> [Required work]
Look for the line containing "[Toggle navigation] (736, 28)" in the listing below; from there, output every line exactly, the last one included.
--- START ---
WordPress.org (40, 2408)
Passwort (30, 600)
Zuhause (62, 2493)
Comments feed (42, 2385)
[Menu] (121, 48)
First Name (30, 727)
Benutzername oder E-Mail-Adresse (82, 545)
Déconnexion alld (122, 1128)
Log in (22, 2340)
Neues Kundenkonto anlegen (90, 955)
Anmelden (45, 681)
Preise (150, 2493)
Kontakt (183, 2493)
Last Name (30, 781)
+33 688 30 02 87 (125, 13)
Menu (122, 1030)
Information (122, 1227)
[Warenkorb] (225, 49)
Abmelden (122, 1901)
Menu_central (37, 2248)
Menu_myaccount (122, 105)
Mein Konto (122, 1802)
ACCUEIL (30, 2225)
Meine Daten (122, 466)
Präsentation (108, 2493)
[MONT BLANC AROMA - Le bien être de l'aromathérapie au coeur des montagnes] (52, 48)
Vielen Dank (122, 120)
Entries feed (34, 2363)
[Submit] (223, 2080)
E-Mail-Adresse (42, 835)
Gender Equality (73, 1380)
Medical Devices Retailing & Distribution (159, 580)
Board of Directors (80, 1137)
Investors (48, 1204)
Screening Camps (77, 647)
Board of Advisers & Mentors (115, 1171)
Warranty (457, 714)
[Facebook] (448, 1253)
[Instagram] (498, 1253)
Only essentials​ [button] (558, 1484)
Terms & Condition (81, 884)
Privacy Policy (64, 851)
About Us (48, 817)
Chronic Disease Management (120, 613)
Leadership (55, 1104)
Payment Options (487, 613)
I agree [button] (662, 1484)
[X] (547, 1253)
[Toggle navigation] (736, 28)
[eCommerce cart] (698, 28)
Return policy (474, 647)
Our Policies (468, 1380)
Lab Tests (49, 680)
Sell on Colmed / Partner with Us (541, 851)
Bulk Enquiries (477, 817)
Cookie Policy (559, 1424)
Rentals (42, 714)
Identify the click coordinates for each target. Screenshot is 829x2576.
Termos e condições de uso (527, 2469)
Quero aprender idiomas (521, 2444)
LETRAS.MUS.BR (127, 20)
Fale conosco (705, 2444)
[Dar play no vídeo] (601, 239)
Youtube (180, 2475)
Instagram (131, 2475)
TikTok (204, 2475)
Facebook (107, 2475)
--- END ---
> [Solution to the exercise]
[Toggle navigation] (736, 28)
[eCommerce cart] (698, 28)
Return policy (474, 647)
Our Policies (468, 1380)
Lab Tests (49, 680)
Sell on Colmed / Partner with Us (541, 851)
Bulk Enquiries (477, 817)
Cookie Policy (559, 1424)
Rentals (42, 714)
Identify the click coordinates for each target. Screenshot is 829x2576.
Termos e condições de uso (527, 2469)
Quero aprender idiomas (521, 2444)
LETRAS.MUS.BR (127, 20)
Fale conosco (705, 2444)
[Dar play no vídeo] (601, 239)
Youtube (180, 2475)
Instagram (131, 2475)
TikTok (204, 2475)
Facebook (107, 2475)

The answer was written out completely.